If it were up to me to be the judge of this one, I’d have to come down on my mom’s side. I’d seen that color TV in the living room, a great big Magnavox even bigger than the Whitakers’, as soon as I’d come home from Buster’s house and I was itching to get my fingers on the knobs.
“Why now?” my dad asked.
“Pardon me?” my mom said.
“Why now?” he said again. “Why, exactly, do we need color at this moment in time?”
“Why, to watch the space launch next week, of course,” my mom said, “and then to watch the astronauts walk on the moon.”
My dad pointed the business end of his fork at her. “And that right there is what’s wrong with this country.”
“Color television sets?” my mom said, playing dumb.
We all knew what my dad was getting at. We’d all heard versions of it before.

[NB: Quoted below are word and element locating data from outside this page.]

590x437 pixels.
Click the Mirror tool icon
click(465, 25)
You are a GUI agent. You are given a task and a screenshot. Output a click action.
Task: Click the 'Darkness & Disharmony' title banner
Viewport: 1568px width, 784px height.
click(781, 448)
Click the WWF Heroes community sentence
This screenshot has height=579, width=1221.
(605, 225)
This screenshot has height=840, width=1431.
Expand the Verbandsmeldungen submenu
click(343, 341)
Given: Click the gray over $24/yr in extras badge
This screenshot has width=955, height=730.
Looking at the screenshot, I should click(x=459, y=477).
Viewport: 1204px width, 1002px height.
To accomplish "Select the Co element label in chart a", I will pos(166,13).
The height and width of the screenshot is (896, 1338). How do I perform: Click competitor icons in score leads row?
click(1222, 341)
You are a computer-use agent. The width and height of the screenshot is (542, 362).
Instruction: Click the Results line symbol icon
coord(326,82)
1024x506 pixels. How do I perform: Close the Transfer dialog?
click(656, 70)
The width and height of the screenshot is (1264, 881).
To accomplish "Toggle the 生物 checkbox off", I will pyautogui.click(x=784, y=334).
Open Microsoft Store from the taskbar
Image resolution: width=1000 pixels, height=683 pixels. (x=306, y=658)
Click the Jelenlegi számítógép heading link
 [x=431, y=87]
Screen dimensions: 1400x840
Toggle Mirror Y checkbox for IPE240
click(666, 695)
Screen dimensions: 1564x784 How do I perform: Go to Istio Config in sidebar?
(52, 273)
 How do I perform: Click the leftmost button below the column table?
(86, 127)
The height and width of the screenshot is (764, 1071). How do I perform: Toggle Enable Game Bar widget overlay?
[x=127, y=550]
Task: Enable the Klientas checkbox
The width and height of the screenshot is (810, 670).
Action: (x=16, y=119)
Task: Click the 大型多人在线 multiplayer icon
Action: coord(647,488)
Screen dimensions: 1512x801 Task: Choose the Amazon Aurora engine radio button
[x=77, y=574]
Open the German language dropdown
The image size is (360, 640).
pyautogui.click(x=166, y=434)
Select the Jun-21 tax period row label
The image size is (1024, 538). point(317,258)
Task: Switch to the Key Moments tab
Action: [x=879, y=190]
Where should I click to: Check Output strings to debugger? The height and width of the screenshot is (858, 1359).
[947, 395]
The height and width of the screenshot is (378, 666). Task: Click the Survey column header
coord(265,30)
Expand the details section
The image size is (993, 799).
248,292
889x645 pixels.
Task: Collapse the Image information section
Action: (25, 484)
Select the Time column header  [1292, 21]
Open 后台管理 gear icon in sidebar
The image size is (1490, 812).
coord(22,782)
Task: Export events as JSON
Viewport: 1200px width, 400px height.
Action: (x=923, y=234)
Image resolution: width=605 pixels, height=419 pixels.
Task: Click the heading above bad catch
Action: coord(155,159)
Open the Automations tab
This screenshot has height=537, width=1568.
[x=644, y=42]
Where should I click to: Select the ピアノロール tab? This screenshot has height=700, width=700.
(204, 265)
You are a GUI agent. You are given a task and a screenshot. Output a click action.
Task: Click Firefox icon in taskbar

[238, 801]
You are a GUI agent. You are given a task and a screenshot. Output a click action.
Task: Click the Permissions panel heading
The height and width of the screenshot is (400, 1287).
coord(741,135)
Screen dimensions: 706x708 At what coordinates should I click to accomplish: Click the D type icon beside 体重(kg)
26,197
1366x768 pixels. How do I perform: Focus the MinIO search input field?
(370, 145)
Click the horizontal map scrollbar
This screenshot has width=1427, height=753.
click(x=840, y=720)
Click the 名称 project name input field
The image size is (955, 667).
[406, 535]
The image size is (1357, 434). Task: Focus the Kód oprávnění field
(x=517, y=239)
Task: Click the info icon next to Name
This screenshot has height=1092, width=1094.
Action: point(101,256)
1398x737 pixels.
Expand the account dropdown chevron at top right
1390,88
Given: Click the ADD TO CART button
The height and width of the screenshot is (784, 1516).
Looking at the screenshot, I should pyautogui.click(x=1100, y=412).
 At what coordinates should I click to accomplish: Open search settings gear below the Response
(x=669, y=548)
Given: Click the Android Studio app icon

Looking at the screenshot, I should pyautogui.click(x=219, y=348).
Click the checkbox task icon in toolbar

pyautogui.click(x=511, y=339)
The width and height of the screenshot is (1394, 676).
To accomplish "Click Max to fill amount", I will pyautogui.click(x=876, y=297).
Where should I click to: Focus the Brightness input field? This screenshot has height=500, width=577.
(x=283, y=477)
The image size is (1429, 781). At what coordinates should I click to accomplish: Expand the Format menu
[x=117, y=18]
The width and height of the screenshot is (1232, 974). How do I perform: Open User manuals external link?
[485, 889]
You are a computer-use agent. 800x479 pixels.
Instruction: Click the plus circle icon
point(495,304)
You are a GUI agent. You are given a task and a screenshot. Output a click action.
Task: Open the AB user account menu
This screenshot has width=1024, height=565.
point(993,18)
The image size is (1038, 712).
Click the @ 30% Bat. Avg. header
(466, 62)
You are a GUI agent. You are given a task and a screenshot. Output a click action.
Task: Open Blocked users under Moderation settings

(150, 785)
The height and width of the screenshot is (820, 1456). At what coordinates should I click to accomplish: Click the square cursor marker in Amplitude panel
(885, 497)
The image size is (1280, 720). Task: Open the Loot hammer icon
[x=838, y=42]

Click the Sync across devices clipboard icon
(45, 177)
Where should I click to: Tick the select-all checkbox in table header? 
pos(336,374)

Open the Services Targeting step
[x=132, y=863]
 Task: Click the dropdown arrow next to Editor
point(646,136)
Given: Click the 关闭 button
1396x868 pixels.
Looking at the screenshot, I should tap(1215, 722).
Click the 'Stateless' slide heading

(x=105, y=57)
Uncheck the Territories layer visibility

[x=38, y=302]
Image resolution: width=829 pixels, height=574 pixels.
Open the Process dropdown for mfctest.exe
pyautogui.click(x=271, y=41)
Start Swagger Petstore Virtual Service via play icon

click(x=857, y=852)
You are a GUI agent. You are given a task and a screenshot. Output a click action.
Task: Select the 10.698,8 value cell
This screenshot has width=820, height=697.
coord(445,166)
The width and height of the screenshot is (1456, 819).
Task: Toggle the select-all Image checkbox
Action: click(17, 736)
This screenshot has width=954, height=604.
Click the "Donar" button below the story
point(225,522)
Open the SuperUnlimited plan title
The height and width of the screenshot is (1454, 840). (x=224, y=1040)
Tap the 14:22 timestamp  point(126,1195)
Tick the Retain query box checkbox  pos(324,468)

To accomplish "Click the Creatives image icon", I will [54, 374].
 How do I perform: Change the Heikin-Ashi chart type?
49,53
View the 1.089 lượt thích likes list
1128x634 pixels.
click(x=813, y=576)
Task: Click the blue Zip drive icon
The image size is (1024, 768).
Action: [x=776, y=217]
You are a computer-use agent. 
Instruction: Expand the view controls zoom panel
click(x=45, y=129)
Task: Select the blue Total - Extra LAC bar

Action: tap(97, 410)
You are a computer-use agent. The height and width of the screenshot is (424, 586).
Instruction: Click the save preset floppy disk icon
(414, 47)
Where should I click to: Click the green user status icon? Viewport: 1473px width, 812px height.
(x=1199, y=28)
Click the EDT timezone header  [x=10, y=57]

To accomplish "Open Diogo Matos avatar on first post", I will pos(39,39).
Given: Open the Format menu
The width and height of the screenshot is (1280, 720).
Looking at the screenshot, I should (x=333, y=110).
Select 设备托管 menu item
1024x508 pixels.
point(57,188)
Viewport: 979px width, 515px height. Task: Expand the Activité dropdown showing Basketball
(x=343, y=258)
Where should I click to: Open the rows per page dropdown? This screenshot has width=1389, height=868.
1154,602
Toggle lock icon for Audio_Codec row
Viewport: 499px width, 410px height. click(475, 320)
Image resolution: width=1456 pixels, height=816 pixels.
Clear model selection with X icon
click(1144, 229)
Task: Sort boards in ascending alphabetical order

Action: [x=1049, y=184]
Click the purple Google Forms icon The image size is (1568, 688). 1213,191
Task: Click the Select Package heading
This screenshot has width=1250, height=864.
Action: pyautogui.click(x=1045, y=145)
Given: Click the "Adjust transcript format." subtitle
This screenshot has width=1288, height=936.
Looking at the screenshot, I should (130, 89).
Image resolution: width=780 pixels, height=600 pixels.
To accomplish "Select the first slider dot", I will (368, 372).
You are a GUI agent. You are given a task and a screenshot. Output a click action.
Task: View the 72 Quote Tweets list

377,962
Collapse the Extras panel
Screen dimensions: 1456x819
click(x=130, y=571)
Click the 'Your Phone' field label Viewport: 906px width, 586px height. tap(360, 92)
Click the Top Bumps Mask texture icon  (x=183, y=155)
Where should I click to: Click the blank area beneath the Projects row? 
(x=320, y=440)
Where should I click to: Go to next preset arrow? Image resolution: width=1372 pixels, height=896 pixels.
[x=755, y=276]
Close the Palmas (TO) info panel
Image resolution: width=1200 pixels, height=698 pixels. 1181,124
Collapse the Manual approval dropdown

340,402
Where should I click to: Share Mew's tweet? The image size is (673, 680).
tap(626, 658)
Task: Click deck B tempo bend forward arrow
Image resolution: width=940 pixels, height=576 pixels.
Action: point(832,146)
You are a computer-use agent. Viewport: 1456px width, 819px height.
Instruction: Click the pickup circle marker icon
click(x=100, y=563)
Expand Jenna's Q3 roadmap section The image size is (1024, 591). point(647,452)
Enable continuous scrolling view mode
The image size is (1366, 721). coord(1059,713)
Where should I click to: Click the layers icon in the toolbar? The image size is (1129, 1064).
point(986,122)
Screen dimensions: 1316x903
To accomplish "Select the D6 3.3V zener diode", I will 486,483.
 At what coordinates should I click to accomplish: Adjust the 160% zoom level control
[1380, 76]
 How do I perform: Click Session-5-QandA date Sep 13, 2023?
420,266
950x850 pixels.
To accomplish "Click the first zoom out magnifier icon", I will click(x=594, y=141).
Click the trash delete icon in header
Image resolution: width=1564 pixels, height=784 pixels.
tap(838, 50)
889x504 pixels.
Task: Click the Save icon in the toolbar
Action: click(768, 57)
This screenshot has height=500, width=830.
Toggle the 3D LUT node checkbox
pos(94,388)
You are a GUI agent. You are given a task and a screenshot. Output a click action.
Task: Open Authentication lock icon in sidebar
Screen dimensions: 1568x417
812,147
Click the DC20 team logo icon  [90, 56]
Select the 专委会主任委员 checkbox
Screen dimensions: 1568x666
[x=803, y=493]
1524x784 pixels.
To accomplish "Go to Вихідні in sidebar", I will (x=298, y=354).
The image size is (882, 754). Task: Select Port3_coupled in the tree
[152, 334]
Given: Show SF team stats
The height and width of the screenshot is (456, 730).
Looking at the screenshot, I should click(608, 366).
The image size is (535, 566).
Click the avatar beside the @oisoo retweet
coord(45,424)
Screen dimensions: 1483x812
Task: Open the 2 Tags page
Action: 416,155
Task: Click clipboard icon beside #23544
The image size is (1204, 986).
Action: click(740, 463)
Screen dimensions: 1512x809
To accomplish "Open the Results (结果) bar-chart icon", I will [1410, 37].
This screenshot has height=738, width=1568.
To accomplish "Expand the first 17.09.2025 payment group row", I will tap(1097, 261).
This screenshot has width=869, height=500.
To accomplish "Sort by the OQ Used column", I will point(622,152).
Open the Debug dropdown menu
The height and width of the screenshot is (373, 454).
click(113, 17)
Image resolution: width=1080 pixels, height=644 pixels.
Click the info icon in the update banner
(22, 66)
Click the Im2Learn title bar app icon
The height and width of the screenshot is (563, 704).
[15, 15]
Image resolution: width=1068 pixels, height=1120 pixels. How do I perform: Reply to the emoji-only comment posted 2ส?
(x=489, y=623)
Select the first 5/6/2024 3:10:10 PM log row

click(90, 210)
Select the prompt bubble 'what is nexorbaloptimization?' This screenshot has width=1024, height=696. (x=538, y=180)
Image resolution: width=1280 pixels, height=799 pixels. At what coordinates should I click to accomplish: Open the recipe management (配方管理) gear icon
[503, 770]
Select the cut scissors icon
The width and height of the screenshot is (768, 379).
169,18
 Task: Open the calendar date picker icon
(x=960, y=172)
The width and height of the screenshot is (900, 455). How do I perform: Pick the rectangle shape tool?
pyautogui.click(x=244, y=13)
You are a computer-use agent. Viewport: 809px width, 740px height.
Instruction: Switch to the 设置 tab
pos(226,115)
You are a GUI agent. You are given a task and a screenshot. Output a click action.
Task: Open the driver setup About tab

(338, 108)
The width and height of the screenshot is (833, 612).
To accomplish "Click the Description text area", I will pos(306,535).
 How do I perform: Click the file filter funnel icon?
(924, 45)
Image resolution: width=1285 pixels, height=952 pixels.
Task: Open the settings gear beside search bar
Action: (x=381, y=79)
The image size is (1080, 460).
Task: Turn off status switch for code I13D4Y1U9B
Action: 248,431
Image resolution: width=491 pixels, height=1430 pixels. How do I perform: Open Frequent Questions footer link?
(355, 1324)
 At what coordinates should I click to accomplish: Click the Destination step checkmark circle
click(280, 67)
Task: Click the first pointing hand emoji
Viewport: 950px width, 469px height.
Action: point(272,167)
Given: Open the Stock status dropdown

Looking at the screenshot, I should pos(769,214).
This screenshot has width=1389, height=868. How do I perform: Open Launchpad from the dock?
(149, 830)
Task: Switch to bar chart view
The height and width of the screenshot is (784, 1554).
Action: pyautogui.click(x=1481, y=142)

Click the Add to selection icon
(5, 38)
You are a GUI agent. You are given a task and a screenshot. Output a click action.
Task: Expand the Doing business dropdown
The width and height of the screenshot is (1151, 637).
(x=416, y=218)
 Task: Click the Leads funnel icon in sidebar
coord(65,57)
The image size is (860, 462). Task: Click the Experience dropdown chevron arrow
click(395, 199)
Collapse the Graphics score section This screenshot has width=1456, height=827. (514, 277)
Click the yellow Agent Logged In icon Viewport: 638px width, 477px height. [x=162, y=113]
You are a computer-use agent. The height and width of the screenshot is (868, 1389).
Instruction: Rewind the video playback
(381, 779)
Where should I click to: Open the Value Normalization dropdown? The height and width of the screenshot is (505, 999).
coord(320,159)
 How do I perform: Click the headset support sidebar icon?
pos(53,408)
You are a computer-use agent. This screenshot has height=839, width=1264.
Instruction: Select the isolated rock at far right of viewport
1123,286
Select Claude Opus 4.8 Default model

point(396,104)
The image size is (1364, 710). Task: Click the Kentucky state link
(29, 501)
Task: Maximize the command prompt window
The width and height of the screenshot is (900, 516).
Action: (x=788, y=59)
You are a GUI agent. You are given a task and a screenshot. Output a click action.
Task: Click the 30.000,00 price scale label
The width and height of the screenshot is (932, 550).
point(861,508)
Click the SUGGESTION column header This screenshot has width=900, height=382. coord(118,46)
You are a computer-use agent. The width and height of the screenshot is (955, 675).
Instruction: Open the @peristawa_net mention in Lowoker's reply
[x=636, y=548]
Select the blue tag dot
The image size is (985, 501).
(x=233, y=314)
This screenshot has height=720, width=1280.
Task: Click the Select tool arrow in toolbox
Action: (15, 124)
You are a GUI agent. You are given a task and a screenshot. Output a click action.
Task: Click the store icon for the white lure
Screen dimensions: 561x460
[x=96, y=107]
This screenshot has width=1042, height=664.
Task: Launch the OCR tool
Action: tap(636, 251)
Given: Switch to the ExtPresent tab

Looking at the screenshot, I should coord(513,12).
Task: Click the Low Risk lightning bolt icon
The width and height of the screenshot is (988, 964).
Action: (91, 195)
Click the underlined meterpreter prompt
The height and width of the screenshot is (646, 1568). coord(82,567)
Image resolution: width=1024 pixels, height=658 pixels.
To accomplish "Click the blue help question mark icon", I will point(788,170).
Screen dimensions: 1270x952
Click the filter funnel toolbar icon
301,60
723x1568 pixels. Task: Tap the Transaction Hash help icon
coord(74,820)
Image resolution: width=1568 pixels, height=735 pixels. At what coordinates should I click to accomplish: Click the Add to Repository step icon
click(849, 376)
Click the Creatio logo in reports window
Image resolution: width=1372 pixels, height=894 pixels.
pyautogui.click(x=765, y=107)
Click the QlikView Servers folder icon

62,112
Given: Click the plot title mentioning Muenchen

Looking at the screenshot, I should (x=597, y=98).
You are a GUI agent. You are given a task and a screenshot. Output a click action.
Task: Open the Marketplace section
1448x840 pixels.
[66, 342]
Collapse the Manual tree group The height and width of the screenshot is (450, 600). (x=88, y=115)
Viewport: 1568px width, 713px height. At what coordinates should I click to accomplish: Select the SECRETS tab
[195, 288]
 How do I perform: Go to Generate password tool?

“I suppose you’d like to watch the space launch in color, too, Mamie?” my dad asked, delaying the inevitable.
“I guess it could be nice,” I said quietly, staring at my plate of chicken.
“And how about you, Bess?” my dad asked. “What do you have to say about all this?”
At the sound of her name, Bess looked up. “I’m sorry,” she said. “What did you say?”
“Useless,” was my dad’s response. “You might as well be on the moon for all the attention you pay to what goes on in this house these days.”